Going for Growth 2016 offers a comprehensive assessment of how government policy reforms affect economic performance and their citizens’ well-being. It identifies new priorities to revive growth and underscores the importance of synergies among policies in designing reform programmes.
This year’s edition of Going for Growth shows that a slowdown in the pace of reforms first observed in the 2013-14 period continued during 2015, notably in advanced economies, but also in emerging ones. New reforms are aimed at improving educational outcomes and lifting the labour force participation of women. But not enough is being done to boost innovation or streamline product and labour market regulation, which are critical aspects of today’s productivity and equity challenges.
“The worrying slowdown in the global economy calls out for an urgent and comprehensive policy response, drawing on all the monetary, fiscal and structural policy levers at governments’ disposal,” OECD Secretary-General Angel Gurría said.
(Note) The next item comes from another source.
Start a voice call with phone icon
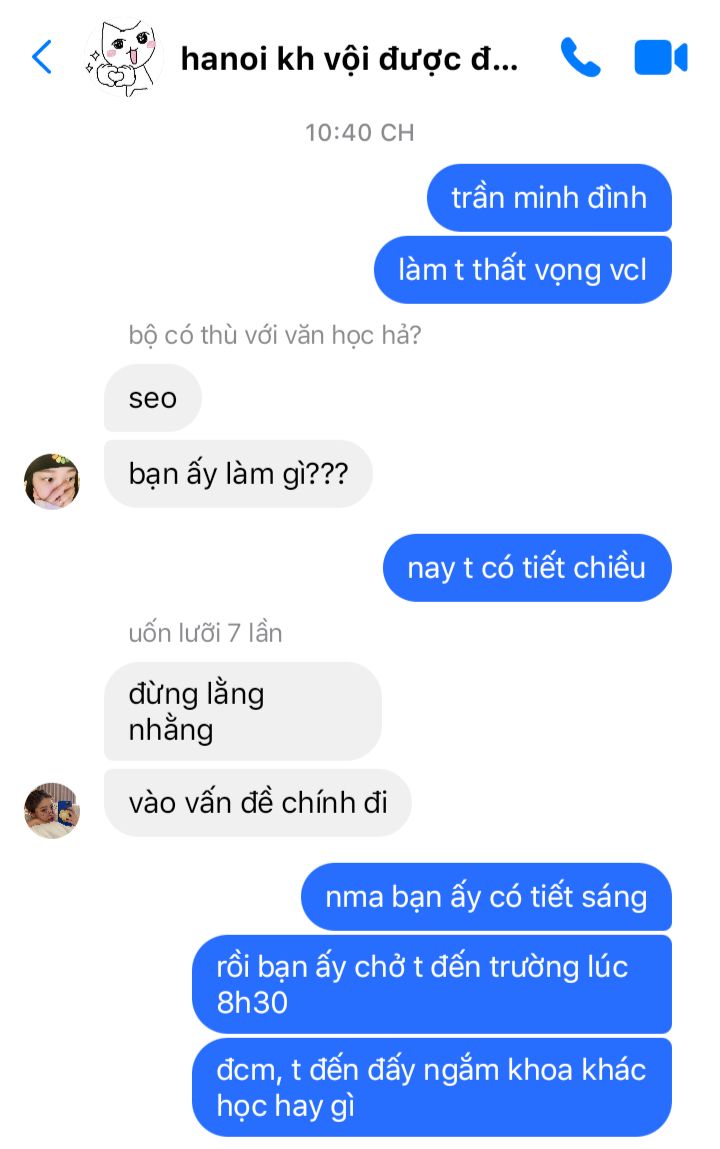720x1149 pixels. coord(580,57)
“Given the breadth and evolving nature of the growth and inclusiveness challenges facing advanced and emerging economies, the slowdown in the pace of structural reforms is a serious concern. Greater ambition on structural reforms can help bring about better conditions for investment and innovation, leading to higher productivity, better quality jobs and a more inclusive approach to the pursuit of growth that benefits all segments of society.”
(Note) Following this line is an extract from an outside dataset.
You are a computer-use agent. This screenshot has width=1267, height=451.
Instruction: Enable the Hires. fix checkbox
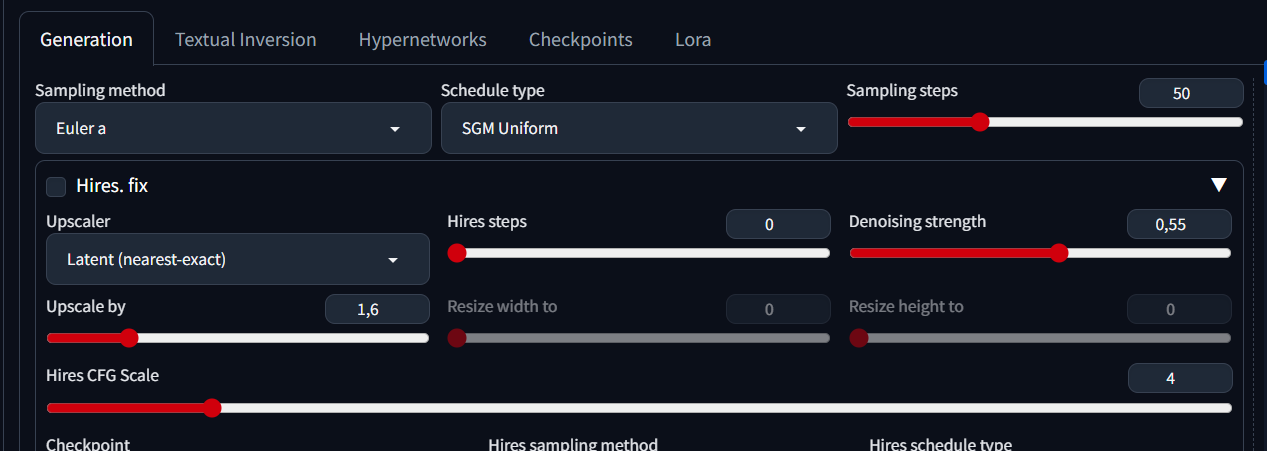pyautogui.click(x=56, y=186)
Going for Growth 2016 makes the case for prioritising growth-enhancing measures that can best support demand in the short term, combining structural policies targeted toward regulatory reform with investment in public infrastructure. “Today’s exceptionally low interest rates improve governments’ fiscal space, affording a unique opportunity to make investments in infrastructure that will boost demand, stoke growth and actually improve public finances,” Mr Gurría said. “Choosing the right projects, combined with structural reforms, will generate higher multipliers on economic activity. This can re-launch growth while lowering the debt-to-GDP ratio, opening additional space for policies aimed at creating a more inclusive society."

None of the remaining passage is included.